Replies to post #253321 on Avid Bioservices Inc (CDMO)

[BioBS2012]

They will PR "trial continues" shortly (IMO).

Be careful there. Some will want to know if "shortly" = SOON or Imminent. LoL

[volgoat]

yep, CA is on going, they aint PR'g nothing they don't have to to cause a jump.

[md1225]

I'm planning on that "green light" from the DMC and with that this here little stock finally starts its move to stardom.

[tradero]

Hi EX, I may not understand your question because I don’t see the issue...

Both CP and trader seam to have reasonable models. But if they apply them to both arms them the first look would have been many months ago. And that is the conundrum.

See the chart below. According to my model, 1st look would have happened for a Bavi MOS of 13MOS (beginning of January), 15MOS (2nd half of January) and 17MOS might have happened last week.... But for MOS greater than them it should not have happened yet… and don’t forget it may take 1 month(?) for PPHM to acknowledge (find out) it. First, the Hospital has to find out and then inform PPHM or the Control Entity



Chart comes from the table below. Events are for both arms. Placebo Arm like Herbst et all.

17 % Droppedouts taken into account like in Opdivo trial, though they didn’t show up in the trial til after 15 months enrolled...

[Protector]

exwannabe, I tend to agree with this assessment.

yet it remains puzzling because in total we should be at 225 events by now.

1) I cannot believe that the Bavi arm would have produce 16 events by now.

2) Yes there are drop-out and as a reminder they are NOT in my model. But still take 10 in each arm and we are still at 205 total events (130 vs 75).

3) A 1st ln NSCLC scenario with patients in the CTRL living much longer? Well in my model I use your 420 days and not 300 so if longer living CTRL arm patients is the cause then they are extremely outliving Herbst et al, 2010.

4) First look-in was not trigger 3 weeks ago, we know that for sure. Well PPHM wasn't aware of it. Could be that it took place and then everything stands and fall with how much time the IDMC/DSMB needs to write that letter to PPHM and for PPHM to tell us. But also here, a month back we were at 128 CTRL, 77 BAVI and 205 events total. Minus drop-outs that would be 118 CTRL, 67 BAVI and 185 total, still sufficient for 1st look-in at 154 events.

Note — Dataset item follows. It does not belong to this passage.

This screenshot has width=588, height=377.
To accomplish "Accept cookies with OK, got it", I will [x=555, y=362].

5) Rumsfield's "the unknown unknowns". Well what can I say!

[jq1234]

>> Anyway, the question is why do we have this disconnect between models applied to both arms, and the real time timing of the first look.

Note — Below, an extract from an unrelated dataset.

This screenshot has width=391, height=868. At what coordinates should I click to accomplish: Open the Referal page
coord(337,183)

Using mOS alone of each arm to project events for a trial just finished enrollment is a non-starter because the underlying assumption is that KM curves are separating at the beginning when they usually don't separate much at least for a few months in trials like this. Earlier phase trials that showed OS curves separate from the beginning are usually not replicable in larger ph3 trials. For example, SNTA almost 4 months mOS advantage from ph2 trial disappeared completely in ph3 trial resulting futility at 1st interim. Event rate on both arms shouldn't differ that much in early interim, see Opdivo trial, event rate didn't differ until after 6 months. Thus models used here to produce 9:1 events at 1st interim have practically zero value at this point. I would put reasons for the disconnect in the following order:

. Enrolment way "backloaded"
. Dropouts (or just slow event data collection) in the E-EU sites
. Placebo arm doing better than guessed

In previous 2nd line NSCLC trials, few effective subsequent treatments after progression were available. Very few patients in Opdivo trial went on to immunotherapy after progression even though 50% on both arms went on to have subsequent treatments. However for ongoing NSCLC trials, it is different as both Opdivo and Keytruda are approved for NSCLC for a few months now, thus it is very likely to have effect on both event rate and dropout, depends on how many patients enrolled are from US. How much is the impact, don't know until full results. Even though official dropout in Opdivo trial was very low, 4 on each arm, but 22 on docetaxel arm withdrew consent after randomization thus didn't receive docetaxel treatment, and very high percentage (20%) discontinued treatment due to AEs on docetaxel arm as well. Only extremely well run trial could keep almost all of these patients in follow up for OS.